• [WHAT TO DO] Make an exact copy of all the entries, with the pictures left out.

..........

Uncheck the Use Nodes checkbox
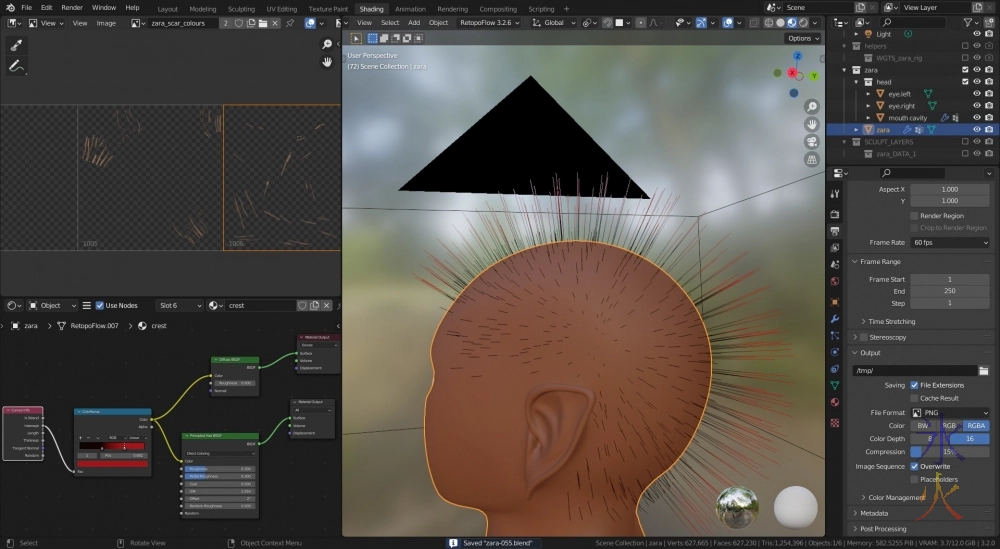 click(100, 305)
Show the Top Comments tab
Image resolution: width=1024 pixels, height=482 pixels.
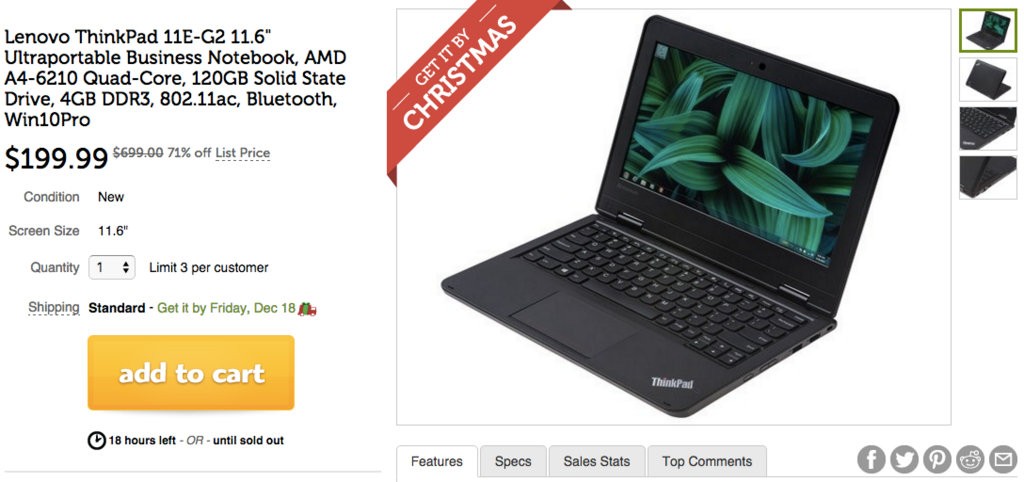tap(707, 462)
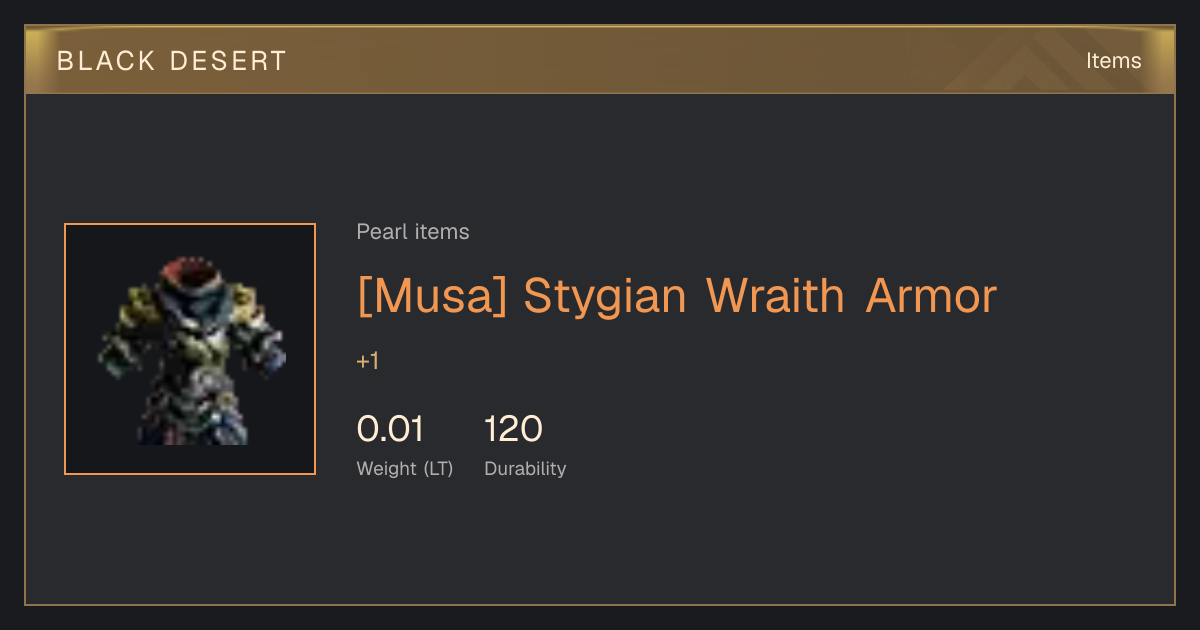Click the word Wraith in item name
The image size is (1200, 630).
click(x=776, y=296)
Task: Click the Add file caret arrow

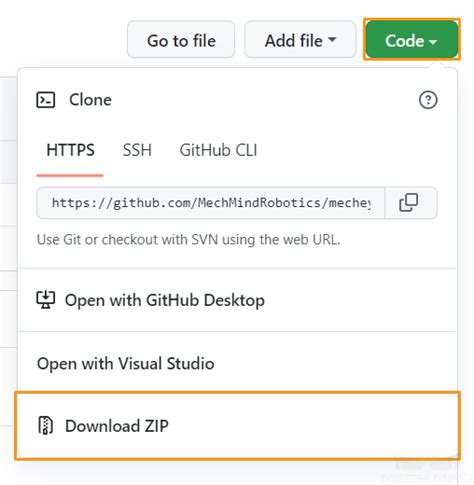Action: click(x=332, y=39)
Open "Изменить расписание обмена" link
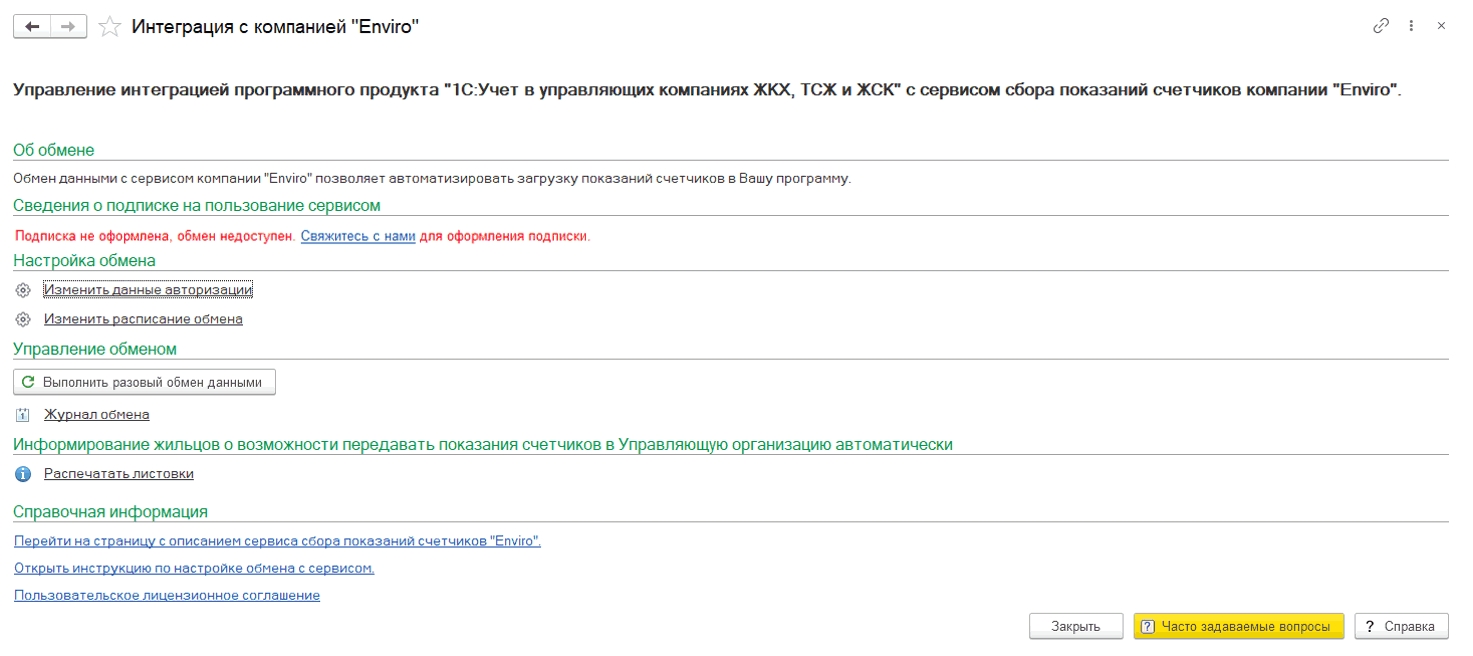The height and width of the screenshot is (656, 1473). tap(143, 320)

..........

• [SOLUTION TO THIS EXERCISE]
Uncheck the Use Nodes checkbox
 click(100, 305)
Show the Top Comments tab
Image resolution: width=1024 pixels, height=482 pixels.
tap(707, 462)
Click the word Wraith in item name
The image size is (1200, 630).
click(x=776, y=296)
Task: Click the Add file caret arrow

Action: click(x=332, y=39)
Open "Изменить расписание обмена" link
The height and width of the screenshot is (656, 1473). tap(143, 320)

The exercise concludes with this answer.